> [WHAT NEEDS TO BE DONE]
In the material below, find the line that contains "Screen dimensions: 547x410" and the line that contains "You are a computer-use agent. 777x177 pixels.", then write out exactly those two lines and everything between them.
DATA EXTRACTS START
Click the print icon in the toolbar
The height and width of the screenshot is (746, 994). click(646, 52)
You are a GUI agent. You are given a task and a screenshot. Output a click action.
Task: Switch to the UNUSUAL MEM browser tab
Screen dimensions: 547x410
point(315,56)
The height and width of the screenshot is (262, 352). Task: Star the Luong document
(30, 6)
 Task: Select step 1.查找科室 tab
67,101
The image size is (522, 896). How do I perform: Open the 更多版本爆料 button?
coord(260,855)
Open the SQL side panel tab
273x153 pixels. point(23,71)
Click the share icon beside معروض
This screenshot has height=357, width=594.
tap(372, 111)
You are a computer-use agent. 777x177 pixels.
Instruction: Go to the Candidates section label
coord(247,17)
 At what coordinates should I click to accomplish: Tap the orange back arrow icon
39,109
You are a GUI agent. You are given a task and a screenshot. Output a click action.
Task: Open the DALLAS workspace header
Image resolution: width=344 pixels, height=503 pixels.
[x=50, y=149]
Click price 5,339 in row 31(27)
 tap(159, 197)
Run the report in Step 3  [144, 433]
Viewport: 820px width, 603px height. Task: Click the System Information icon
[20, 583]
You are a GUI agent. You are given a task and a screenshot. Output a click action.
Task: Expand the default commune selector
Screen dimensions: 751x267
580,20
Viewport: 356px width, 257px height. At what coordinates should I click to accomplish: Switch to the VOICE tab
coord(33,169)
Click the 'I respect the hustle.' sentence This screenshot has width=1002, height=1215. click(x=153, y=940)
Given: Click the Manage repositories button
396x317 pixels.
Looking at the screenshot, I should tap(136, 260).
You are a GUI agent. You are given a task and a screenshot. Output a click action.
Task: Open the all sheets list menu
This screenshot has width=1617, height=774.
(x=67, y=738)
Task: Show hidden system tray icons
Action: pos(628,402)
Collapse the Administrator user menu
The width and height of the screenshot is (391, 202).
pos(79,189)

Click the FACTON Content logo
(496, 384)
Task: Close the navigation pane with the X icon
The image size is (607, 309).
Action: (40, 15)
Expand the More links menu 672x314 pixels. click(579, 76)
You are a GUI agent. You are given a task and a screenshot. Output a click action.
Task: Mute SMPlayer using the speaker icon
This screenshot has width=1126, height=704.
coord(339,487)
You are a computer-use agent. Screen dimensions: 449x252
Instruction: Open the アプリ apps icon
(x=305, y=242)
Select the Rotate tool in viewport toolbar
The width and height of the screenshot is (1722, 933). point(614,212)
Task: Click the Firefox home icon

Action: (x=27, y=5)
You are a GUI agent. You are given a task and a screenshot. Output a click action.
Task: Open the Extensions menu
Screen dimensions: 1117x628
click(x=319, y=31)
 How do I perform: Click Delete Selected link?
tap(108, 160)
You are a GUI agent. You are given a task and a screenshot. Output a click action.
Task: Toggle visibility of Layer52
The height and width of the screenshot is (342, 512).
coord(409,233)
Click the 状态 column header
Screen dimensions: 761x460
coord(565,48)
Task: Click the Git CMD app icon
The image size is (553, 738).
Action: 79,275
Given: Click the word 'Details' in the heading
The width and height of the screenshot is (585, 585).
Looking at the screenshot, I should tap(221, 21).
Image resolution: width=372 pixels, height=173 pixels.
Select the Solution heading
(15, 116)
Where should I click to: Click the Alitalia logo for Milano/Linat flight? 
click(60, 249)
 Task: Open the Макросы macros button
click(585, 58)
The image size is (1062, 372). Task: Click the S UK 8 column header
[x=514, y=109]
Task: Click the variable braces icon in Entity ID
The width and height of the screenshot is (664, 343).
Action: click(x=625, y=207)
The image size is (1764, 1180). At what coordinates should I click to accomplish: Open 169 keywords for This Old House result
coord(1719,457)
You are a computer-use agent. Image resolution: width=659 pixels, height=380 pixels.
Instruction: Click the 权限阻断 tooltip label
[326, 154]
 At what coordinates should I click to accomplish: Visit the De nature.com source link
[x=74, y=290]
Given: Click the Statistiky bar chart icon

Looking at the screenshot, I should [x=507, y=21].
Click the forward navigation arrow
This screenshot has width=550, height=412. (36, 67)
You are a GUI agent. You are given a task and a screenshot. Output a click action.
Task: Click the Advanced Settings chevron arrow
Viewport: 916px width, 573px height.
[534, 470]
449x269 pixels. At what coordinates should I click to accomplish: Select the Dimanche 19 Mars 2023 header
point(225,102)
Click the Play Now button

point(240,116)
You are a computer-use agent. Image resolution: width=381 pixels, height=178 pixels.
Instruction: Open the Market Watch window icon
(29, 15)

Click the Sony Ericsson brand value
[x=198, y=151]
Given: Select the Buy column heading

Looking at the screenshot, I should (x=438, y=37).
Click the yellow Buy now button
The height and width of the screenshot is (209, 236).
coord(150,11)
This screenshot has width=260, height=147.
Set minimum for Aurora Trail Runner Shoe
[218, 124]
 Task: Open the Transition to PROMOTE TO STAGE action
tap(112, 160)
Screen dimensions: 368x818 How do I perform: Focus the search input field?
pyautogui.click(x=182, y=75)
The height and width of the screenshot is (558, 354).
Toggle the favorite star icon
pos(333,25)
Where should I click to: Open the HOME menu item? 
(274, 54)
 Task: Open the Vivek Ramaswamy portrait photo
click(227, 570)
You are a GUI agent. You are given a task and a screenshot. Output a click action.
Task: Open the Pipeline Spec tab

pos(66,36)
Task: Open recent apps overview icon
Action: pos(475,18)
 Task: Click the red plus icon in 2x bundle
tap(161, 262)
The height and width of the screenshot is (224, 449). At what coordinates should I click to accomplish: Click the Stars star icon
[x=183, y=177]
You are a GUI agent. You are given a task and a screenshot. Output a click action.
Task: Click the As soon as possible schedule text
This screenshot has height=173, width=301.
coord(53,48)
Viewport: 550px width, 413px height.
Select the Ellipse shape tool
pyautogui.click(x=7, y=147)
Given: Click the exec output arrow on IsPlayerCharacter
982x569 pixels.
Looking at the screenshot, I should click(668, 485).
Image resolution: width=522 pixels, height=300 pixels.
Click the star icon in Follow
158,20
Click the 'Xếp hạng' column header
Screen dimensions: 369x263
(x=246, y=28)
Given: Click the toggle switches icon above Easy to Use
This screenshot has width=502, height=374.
DATA EXTRACTS END
> [ANSWER BOX]
Screen dimensions: 547x410
point(315,56)
The height and width of the screenshot is (262, 352). Task: Star the Luong document
(30, 6)
 Task: Select step 1.查找科室 tab
67,101
The image size is (522, 896). How do I perform: Open the 更多版本爆料 button?
coord(260,855)
Open the SQL side panel tab
273x153 pixels. point(23,71)
Click the share icon beside معروض
This screenshot has height=357, width=594.
tap(372, 111)
You are a computer-use agent. 777x177 pixels.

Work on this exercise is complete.